TASK PROMPT:
Copy every record word for word. Pictures are not part of the copy.

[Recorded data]

════════

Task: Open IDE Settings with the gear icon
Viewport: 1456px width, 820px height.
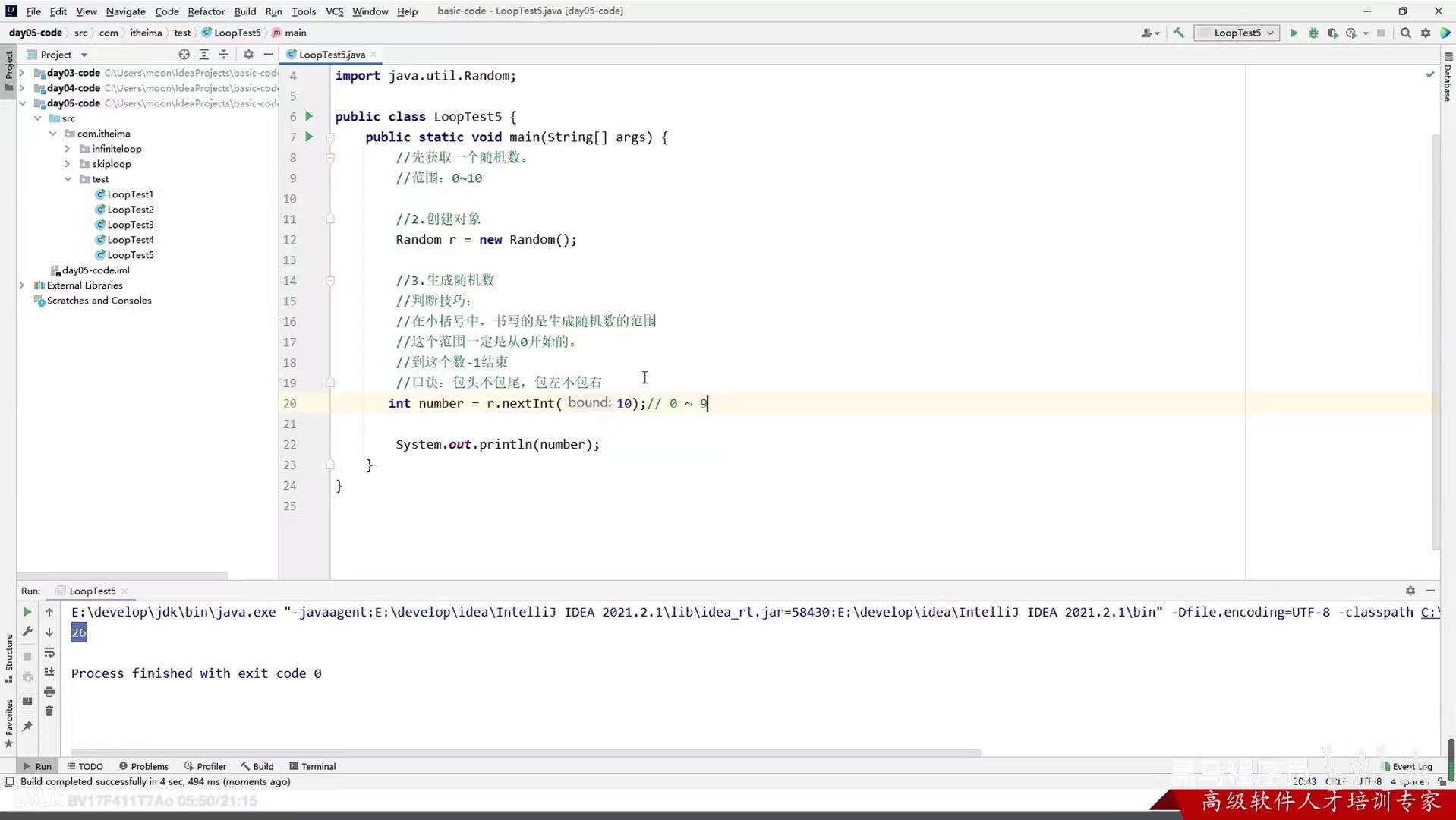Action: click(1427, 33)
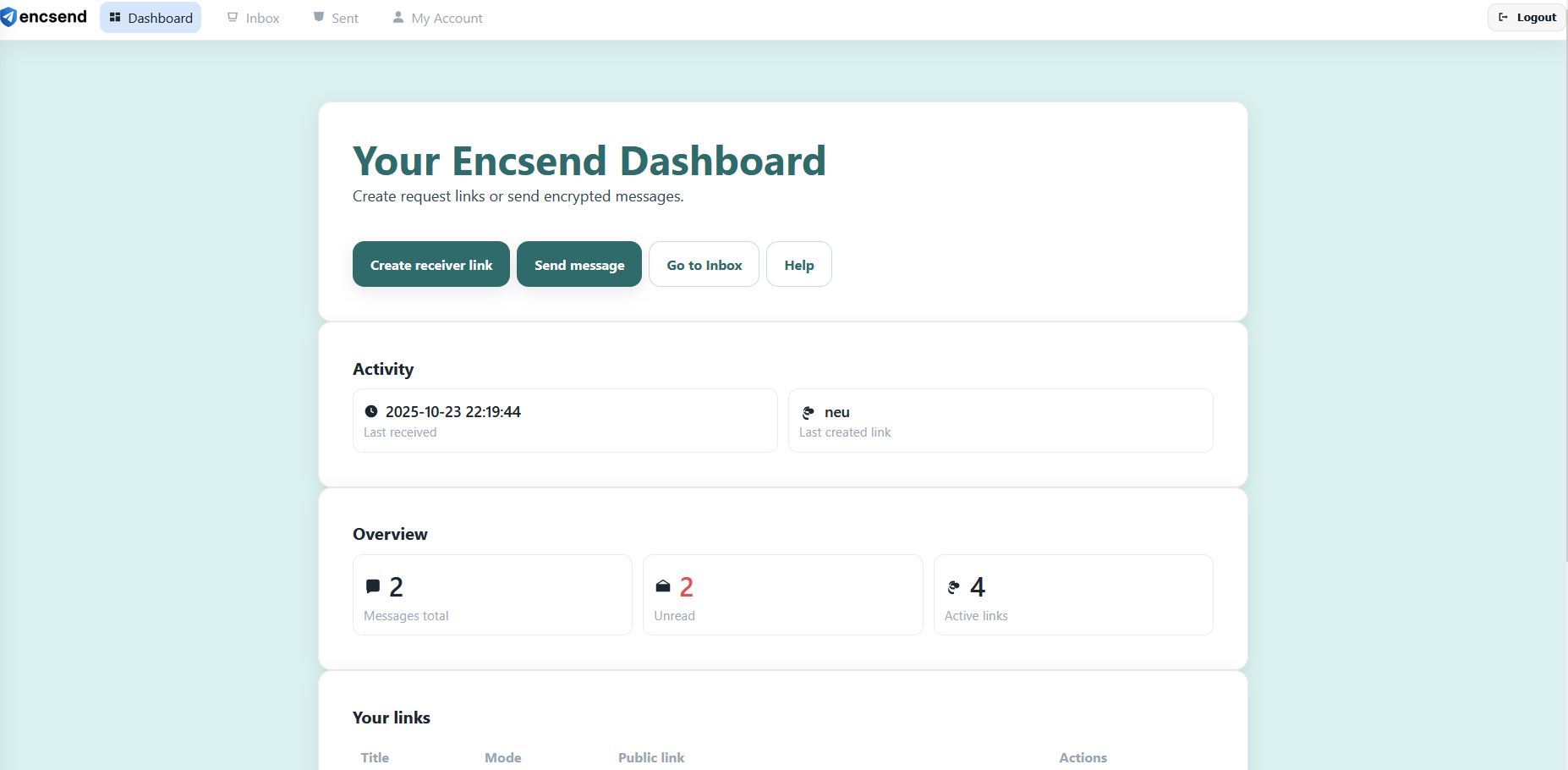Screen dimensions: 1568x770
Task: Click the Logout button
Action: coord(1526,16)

════════

RESULT BELOW:
Task: Open IDE Settings with the gear icon
Viewport: 1456px width, 820px height.
Action: click(1427, 33)
Screen dimensions: 1568x770
Task: Click the Logout button
Action: coord(1526,16)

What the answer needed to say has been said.